Выбрать главу

В начале 1936 года Отдел агитации и пропаганды ЦК провёл проверку состояния «низовой пропаганды» — пропагандистской работы на местах, в колхозах и производственных партячейках. Большой проблемой было значительное количество неграмотных не только среди населения, но и среди рядовых членов партии. При такой неграмотности в большинстве сельских районов (а страна всё ещё оставалась крестьянской), где отсутствовало даже радио, любые новости и политические установки доносились до членов партии и остального населения специальными «чтецами», которые зачитывали газеты на собраниях и сходах. Но подготовленных членов партии для этого повсеместно не хватало, многие были неспособны воспринимать и тем более разъяснять другим сложные тексты, отвлечённые философские и политические понятия.

При этом все более или менее грамотные и толковые члены партии тащили неподъёмный груз текущей хозяйственной работы — темпы индустриализации и коллективизации не снижались.

Обличители того времени не хотят понимать, что страна и народ тогда были совсем другими — даже между населением 1930-х годов и населением СССР, например, 1960—1980-х годов лежит пропасть в уровне развития и жизни, стереотипах поведения.

В этих условиях Андрей Жданов нёс свой тяжёлый груз, не оставаясь в стороне от «культурного фронта». После успешной организации Союза советских писателей Сталин лично следит за тем, чтобы Жданов входил в состав партийных комиссий культурно-идеологического характера.
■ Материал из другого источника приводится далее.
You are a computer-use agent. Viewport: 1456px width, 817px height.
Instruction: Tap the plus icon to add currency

Так, в текст постановления Политбюро ЦК ВКП(б) от 29 января 1935 года «О реорганизации комиссии по наблюдению за деятельностью государственных театров» вождь партии собственноручно вписывает фамилию нашего героя.
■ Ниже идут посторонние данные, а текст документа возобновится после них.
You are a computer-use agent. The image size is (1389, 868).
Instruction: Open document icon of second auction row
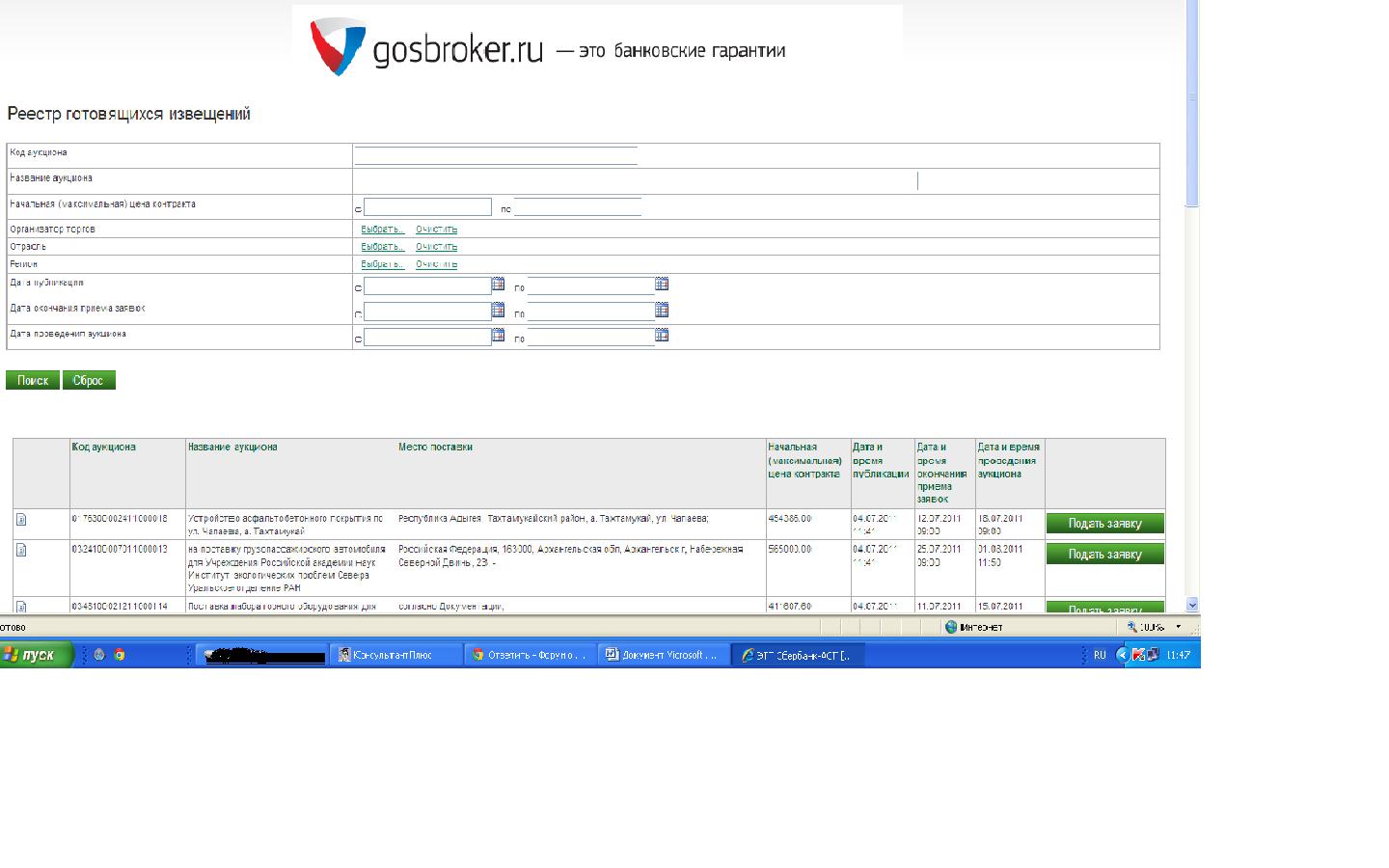tap(21, 550)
15 декабря 1935 года постановлением политбюро он, наряду со старыми руководителями большевиков, включён во Всесоюзный Пушкинский комитет по подготовке празднования столетнего юбилея со дня смерти поэта. Подготовленный Ждановым документ на государственном уровне закрепит за А.С. Пушкиным титул «великого русского поэта, создателя литературного русского языка и родоначальника русской литературы», «обогатившего человечество бессмертными произведениями художественного слова».
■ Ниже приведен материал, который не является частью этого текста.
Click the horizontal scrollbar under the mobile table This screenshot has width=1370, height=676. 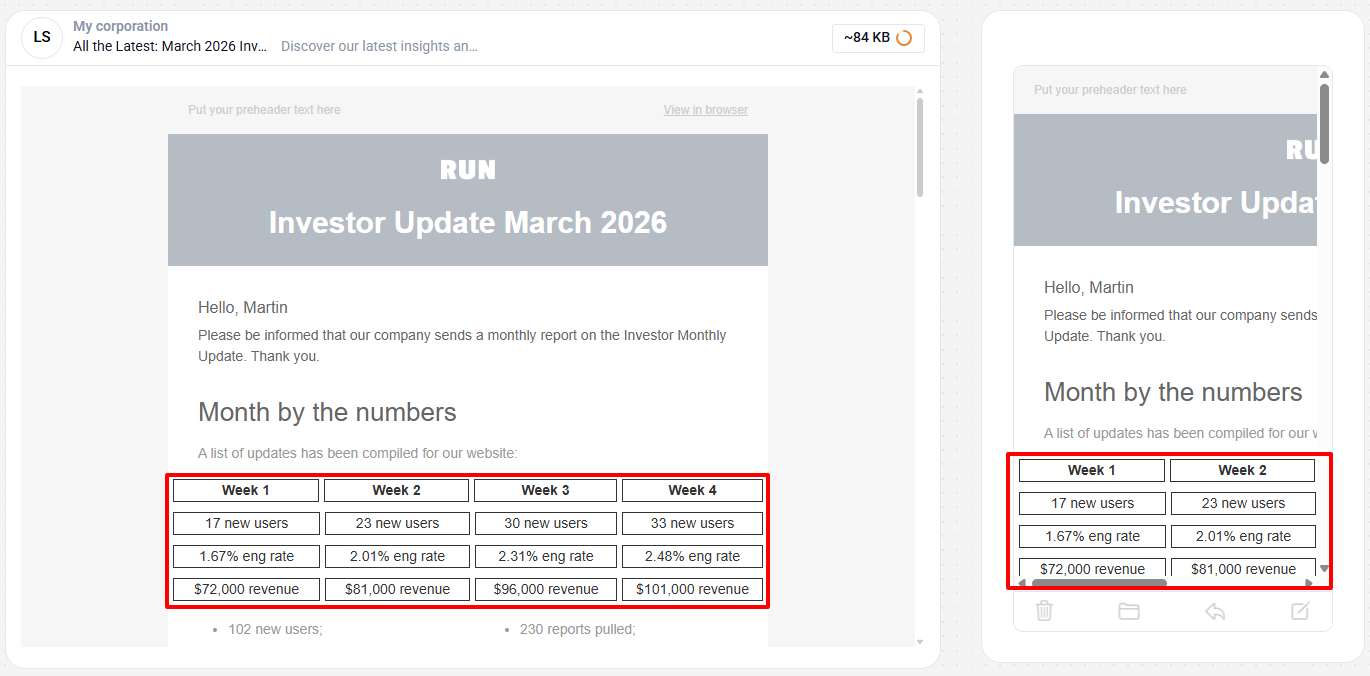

Отныне Андрей Александрович до самой смерти будет исполнять роль главного сталинского «надзирателя за искусством». Надзор этот сочетал в себе вполне содержательную художественную критику с жесткими административными рычагами. В жизни страны и истории искусства этот ждановский надзор особенно выпукло проявился в 1936 году, когда под удар критики почти одновременно попали два таких разных творческих деятеля, как композитор Дмитрий Шостакович и поэт Демьян Бедный.

28 января 1936 года в «Правде» появилась статья «Сумбур вместо музыки», ознаменовавшая собой начало борьбы с так называемым формализмом в искусстве. Несмотря на то что высокой критике подверглась опера Шостаковича «Леди Макбет Мценского уезда», сразу стало ясно, что борьба с формализмом касается всех видов искусства. Только московские писатели собирались на заседания по вопросу о формализме семь раз.

Поводом к статье послужило посещение Сталиным, Молотовым, Ждановым и Микояном филиала Большого театра, где шла новая опера Шостаковича. Опера вождям не понравилась, и не столько по соображениям их личного вкуса (хотя и это присутствовало), но, как увидим, по вполне практическим, даже — как это ни покажется на первый взгляд странным — политическим соображениям.

Многие современники и позднейшие исследователи приписывали авторство нашумевшей статьи в «Правде» самому Жданову, которого уже воспринимали как человека, определяющего идеологическую политику в области искусства. Это не совсем так — наш герой был лишь «куратором» мероприятия. Непосредственно статью «Сумбур вместо музыки» писал его старый знакомый по совместной организации пропаганды на Горьковском автомобильном заводе, опытный журналист и критик, постоянный автор «Правды» Давид Заславский[4].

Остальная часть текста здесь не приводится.